Consigne 1 >> Présente en tableau Markdown les lignes de données de repérage depuis celle qui contient « How do I perform: Switch » jusqu'à celle qui contient « (x=551, y=325) », ces deux lignes comprises, sans les lignes vides. Utilise deux colonnes intitulées « n » (numéro de rang) et « Contenu » (la ligne).

### Texte fourni

Gilles a 33 ans. Originaire du Midwest, qu’il surnomme « la Sibérie de l’Amérique », il parle couramment Français et vit désormais entre Austin et Paris. Un mètre soixante-cinq à la louche, il est végétarien, chétif, mais porte un premier signe distinctif : deux profonds stigmates aux joues. Pourquoi ? Parce que Gilles se perce lui-même la peau depuis vingt ans. Il est fakir.

Lorsqu’on entend le mot fakir, on s’imagine tout de suite un clochard céleste indien, sapé de guenilles colorées et flanqué d’un petit chapeau qui s’enfonce toute sorte d’objets coupants dans la peau. Entre spiritualité, masochisme et freak show, les occidentaux que nous sommes sont peu familiers de cette pratique extrême. Gilles « Mother Fakir » renouvelle le genre, le décloisonne en ajoutant musique et vidéo et donne à voir une performance aussi intense que marginale. Découvert dans un squat toulousain lors de la tournée Texas Underground, il passe après trois groupes de musique et on peut dire qu’il est le clou du spectacle, ha ha ha.

######

Consigne 2 >>
Réponds à ces questions sur l'article consacré au fakir :
(a) Quel âge a Gilles ?
(b) Où a-t-il été découvert ?
(c) Après combien de groupes de musique passe-t-il sur scène ?

### Données de l'exercice

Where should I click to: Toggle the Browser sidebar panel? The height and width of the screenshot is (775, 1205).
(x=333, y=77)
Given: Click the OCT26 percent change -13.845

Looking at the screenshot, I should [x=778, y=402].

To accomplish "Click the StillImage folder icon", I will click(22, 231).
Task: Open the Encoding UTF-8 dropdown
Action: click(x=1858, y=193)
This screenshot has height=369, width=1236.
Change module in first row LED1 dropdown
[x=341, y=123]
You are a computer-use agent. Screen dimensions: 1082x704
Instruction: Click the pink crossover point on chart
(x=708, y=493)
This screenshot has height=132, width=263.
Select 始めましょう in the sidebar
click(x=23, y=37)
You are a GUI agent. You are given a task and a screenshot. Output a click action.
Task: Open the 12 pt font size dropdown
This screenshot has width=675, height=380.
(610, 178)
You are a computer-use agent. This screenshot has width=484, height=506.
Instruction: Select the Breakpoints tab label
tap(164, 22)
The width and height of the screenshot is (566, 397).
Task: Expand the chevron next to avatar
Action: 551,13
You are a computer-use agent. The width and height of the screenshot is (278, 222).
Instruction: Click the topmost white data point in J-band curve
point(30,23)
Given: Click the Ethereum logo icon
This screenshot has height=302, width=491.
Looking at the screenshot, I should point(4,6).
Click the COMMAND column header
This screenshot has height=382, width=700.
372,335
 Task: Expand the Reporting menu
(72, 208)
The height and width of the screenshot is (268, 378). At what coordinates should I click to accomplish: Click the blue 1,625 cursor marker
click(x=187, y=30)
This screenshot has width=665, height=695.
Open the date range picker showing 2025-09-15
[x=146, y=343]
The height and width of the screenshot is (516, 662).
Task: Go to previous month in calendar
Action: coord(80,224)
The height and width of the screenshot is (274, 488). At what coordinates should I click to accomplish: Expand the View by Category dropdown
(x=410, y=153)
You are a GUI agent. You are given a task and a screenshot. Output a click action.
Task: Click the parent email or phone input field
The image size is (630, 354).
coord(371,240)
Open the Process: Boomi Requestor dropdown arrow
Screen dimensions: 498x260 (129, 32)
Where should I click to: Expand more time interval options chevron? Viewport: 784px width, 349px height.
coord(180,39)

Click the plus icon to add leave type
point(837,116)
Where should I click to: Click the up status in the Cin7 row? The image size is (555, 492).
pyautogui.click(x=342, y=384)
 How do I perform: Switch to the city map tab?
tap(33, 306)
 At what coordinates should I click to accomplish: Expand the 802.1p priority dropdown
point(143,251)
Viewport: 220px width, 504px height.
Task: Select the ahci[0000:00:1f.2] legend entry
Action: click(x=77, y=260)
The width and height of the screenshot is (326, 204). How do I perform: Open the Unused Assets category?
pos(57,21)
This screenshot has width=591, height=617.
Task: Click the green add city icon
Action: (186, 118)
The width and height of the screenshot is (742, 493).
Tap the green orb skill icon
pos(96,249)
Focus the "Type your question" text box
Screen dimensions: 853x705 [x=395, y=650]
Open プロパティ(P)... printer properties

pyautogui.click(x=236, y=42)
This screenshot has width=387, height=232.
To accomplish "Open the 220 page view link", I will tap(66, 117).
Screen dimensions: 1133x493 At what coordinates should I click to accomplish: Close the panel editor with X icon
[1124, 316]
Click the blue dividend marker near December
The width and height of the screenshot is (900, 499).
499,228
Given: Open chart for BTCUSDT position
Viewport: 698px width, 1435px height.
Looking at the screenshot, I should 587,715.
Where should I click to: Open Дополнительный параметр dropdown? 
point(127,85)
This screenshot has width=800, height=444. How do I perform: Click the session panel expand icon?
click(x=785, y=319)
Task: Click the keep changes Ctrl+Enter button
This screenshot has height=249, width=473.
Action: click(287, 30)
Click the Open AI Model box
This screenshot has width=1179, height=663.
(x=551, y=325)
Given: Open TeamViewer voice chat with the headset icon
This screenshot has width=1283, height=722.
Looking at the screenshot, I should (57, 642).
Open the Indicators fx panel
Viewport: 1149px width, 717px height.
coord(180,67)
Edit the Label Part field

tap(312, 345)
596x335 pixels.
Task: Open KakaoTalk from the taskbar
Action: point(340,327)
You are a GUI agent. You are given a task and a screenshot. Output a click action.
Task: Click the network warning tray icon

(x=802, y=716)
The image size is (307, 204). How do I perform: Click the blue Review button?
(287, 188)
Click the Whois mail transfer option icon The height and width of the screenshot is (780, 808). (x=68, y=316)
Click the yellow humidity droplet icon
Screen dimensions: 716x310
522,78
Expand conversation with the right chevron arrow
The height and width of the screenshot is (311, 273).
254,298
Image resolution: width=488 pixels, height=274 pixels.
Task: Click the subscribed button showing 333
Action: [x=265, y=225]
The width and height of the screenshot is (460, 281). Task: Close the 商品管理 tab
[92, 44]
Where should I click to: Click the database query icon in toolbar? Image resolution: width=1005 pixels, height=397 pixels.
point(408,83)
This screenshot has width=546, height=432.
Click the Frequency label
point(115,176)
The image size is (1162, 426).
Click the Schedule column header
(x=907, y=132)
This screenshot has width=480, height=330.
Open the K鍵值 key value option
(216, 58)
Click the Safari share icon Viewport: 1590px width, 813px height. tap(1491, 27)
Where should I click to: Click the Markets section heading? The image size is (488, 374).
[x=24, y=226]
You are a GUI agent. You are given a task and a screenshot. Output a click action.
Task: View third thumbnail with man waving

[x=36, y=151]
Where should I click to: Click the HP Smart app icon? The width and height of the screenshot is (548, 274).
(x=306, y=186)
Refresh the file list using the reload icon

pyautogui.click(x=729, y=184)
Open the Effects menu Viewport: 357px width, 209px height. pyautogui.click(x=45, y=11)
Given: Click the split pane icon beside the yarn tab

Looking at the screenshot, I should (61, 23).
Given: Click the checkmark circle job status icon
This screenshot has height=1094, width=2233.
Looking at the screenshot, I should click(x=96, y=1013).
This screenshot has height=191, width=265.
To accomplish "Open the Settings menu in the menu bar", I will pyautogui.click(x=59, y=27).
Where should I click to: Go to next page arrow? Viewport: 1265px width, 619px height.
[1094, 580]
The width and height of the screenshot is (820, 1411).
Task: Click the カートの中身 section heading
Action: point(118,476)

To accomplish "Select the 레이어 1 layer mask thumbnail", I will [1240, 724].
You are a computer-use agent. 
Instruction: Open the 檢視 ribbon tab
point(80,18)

######

Réponse finale 1 >>
| n | Contenu |
|---|---|
| 1 |  How do I perform: Switch to the city map tab? |
| 2 | tap(33, 306) |
| 3 |  At what coordinates should I click to accomplish: Expand the 802.1p priority dropdown |
| 4 | point(143,251) |
| 5 | Viewport: 220px width, 504px height. |
| 6 | Task: Select the ahci[0000:00:1f.2] legend entry |
| 7 | Action: click(x=77, y=260) |
| 8 | The width and height of the screenshot is (326, 204). How do I perform: Open the Unused Assets category? |
| 9 | pos(57,21) |
| 10 | This screenshot has width=591, height=617. |
| 11 | Task: Click the green add city icon |
| 12 | Action: (186, 118) |
| 13 | The width and height of the screenshot is (742, 493). |
| 14 | Tap the green orb skill icon |
| 15 | pos(96,249) |
| 16 | Focus the "Type your question" text box |
| 17 | Screen dimensions: 853x705 [x=395, y=650] |
| 18 | Open プロパティ(P)... printer properties |
| 19 | pyautogui.click(x=236, y=42) |
| 20 | This screenshot has width=387, height=232. |
| 21 | To accomplish "Open the 220 page view link", I will tap(66, 117). |
| 22 | Screen dimensions: 1133x493 At what coordinates should I click to accomplish: Close the panel editor with X icon |
| 23 | [1124, 316] |
| 24 | Click the blue dividend marker near December |
| 25 | The width and height of the screenshot is (900, 499). |
| 26 | 499,228 |
| 27 | Given: Open chart for BTCUSDT position |
| 28 | Viewport: 698px width, 1435px height. |
| 29 | Looking at the screenshot, I should 587,715. |
| 30 | Where should I click to: Open Дополнительный параметр dropdown?  |
| 31 | point(127,85) |
| 32 | This screenshot has width=800, height=444. How do I perform: Click the session panel expand icon? |
| 33 | click(x=785, y=319) |
| 34 | Task: Click the keep changes Ctrl+Enter button |
| 35 | This screenshot has height=249, width=473. |
| 36 | Action: click(287, 30) |
| 37 | Click the Open AI Model box |
| 38 | This screenshot has width=1179, height=663. |
| 39 | (x=551, y=325) |

Réponse finale 2 >>
(a) 33 ans.
(b) Dans un squat toulousain, lors de la tournée Texas Underground.
(c) Après trois groupes.